Татьяна Алексеева: Конечно, если говорить о XX веке, особенно в России, это переломное время, когда многие традиции были утрачены в связи с оптимизацией, налаживанием нового хозяйства, крушением старого мира. Отовсюду раздавался лозунг «Накормить всех!», а вот чем – было не так уж важно [2].
…..Большего обнаружить не удалось. Зато есть работа, которая методологически для нас очень важна в другом, сопряженном, ракурсе: исследование И. Акимова о насаждении в соцреализме «детского» сознания средствами художественного слова [1].
…..Таким образом, проблема подлежит исследованию в самых общих чертах – хотя бы в первом приближении.
…..Первый вопрос – точно ли процветала предреволюционная Россия, в чем нас почти было уверил С. Говорухин? В начале ХХ века в России были голодными: 1901–1902, 1905–1908 и 1911–1912 годы. В 1901–1902 голодали 49 губерний: в 1901 – 6,6%, 1902 – 1%, 1903 – 0,6%, 1904 – 1,6%. В 1911 – 1912 за 2 года голод охватил 60 губерний [3]. Евангельское «Не хлебом единым жив человек» (Мф. 4:4) в этих условиях редуцировалось.
…..Задали тон футуристы, которые, с первобытной свежестью восприятия, созерцали природу, в частности – «братьев наших меньших», и, подобно лирическому герою хлебниковского «Зверинца», заново постигали смысл древней правды: «есть хочууа! поесть бы!». Вот стихотворение Д. Бурлюка, воспринимаемое как курьез, прикол молодого балбеса; но это ведь «зов бездны», всплеск коллективного бессознательного народных масс, утративших культурную регуляцию

Каждый молод молод молод
В животе чертовский голод.
Так идите же за мной…
За моей спиной.
Я бросаю гордый клич
Этот краткий спич!
Будем кушать камни травы
Сладость горечь и отравы

Будем лопать пустоту
Глубину и высоту
Птиц, зверей, чудовищ, рыб,
Ветер, глины, соль и зыбь!
Каждый молод молод молод
В животе чертовский голод
Все что встретим на пути
Может в пищу нам идти.

…..В этикете футуристов уже не было места, как выразился Маяковский, «психоложству». Тот же Маяковский, «красивый, замученный человек, которому негде было вымыть руки» (В. Шкловский), «ел» своих буржуазных знакомцев строго по расписанию дней в неделе («в среду ем Чуковского» и пр.; шутка, конечно, но…).
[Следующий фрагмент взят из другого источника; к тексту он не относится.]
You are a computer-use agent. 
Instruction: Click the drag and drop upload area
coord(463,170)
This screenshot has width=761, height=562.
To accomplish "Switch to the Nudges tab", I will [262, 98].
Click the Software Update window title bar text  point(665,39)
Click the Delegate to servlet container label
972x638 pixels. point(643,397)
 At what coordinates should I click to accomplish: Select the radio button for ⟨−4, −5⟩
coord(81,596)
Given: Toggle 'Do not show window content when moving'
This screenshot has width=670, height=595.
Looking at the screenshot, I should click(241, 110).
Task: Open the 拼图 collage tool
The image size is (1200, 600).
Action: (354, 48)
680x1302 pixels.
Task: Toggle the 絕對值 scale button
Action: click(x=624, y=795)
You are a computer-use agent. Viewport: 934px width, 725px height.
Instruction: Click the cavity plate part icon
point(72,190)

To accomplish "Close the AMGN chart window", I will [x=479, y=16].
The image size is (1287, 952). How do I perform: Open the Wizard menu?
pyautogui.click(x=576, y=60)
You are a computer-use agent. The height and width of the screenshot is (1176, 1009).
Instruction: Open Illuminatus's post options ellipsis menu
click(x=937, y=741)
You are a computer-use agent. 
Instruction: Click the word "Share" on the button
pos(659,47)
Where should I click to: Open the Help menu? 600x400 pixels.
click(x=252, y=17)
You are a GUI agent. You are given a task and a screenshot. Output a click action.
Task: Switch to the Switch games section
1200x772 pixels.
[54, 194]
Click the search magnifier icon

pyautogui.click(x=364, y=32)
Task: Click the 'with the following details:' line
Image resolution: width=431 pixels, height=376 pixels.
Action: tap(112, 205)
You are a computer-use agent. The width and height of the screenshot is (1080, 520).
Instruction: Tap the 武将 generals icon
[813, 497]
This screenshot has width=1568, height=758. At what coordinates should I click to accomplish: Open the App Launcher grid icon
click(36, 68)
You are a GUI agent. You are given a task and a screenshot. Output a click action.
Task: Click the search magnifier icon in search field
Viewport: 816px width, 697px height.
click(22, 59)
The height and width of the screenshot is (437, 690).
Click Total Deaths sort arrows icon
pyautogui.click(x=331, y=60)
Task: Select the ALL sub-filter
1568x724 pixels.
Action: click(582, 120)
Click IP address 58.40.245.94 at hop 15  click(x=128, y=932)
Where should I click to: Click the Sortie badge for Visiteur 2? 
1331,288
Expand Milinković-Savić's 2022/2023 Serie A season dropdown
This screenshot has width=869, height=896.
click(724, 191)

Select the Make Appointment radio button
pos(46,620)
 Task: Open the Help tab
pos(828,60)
И вот он уже демонстративно хватает вилкой на товарищеском обеде куски с тарелки Бунина. Это не просто эпатаж, это иллюстрация кардинальной перемены отношения к еде, которая стала мыслиться как базовая ценность. Буржуи, понимаешь, все еще жуют рябчиков и ананасы; церковники осуждают не только чревоугодие, но и «гортаннобесие» – простое смакование пищи… голодной богеме все это нескончаемое «чаепитие в Мытищах» стало ненавистно. Здесь футуристы более народны, чем те же народники и марксисты вместе взятые.
…..Массы чаяли революции и сытости, но Октябрьский переворот обернулся военным коммунизмом и новой волной голода. Молодое советское общество не только помнило рассказы отцов, оно имело и собственный страшный опыт. Детство мое прошло на одной из центральных улиц Житомира, где бытовало макабристическое предание о кистях детских рук, найденных «до войны» в мусорном ящике; людоеда вычислили – жил он на краю переулка, в котором таилась сестра Троцкого, бухгалтерша пединститута, я еще получал из ее рук стипендию. Странно, что в контексте Голодомора не назначили людоедом именно ее.
…..Проблема еды стояла остро, что заставляло выразителей духа «восставших масс» искать яркие дефиниции. Характерно определение Горьким американского джаза: «музыка сытых». Впрочем, джаз на самом деле создавался в нищих афроамериканских низах США, но интересно другое: доминирует у Горького инерция отечественного христианского аскетизма; ведь «сытость» уже тысячу лет трактовалась как состояние низменное. Но в психологии до-нэповского советского общества, где не просто недоедали, но и вообще нормально пообедать можно было лишь подпольно, старинные увещевания уже не воспринимались. Да и восторжествовавшее марксистское учение, объявившее материально-экономическую выгоду скрытой пружиной человеческих отношений вообще, как бы поставило тут точку.
…..Впрочем, конечно, еда должна была распределяться по справедливости. Но без «поповщины» и тут не обошлось. Идея-то снова восходила к речению ап. Павла «если кто не хочет трудиться, тот и не ешь» (2 Сол. 3:10). Русскому интеллигенту-прогрессисту, Библией брезгающему, эта мысль была все же известна по шедринской «Истории одного города»: «трудящийся да яст; нетрудящийся же да вкусит от плодов безделия своего». После революции мысль эта обрела чеканную форму афоризма, но вложенного уже, естественно, в уста Ленина: «кто не работает, тот не ест» (статья «О голоде»); плакаты с этим лозунгом в 20-е гг. висели в каждом «красном уголке». Да и Марксов «Капитал» был построен на простой идее: плохо, когда одни едят досыта, а другие – нет. Впрочем, Маркс, похоже, унаследовал этот принцип не только из протестантской этики, но и от деда-раввина. Унаследовали кое-что от раввинов и многочисленные российские евреи, кинувшиеся, как мой отец, в революцию, создавать новую жизнь, и замалчивать влияние их культурной традиции есть тот же антисемитизм – в ракурсе «их здесь не стояло». Одни многочисленные аббревиатуры, перенесенные в новый быт из древней талмудической практики, чего стоят. Так вот, еда в традиционном еврейском сознании – вещь сугубо сакральная.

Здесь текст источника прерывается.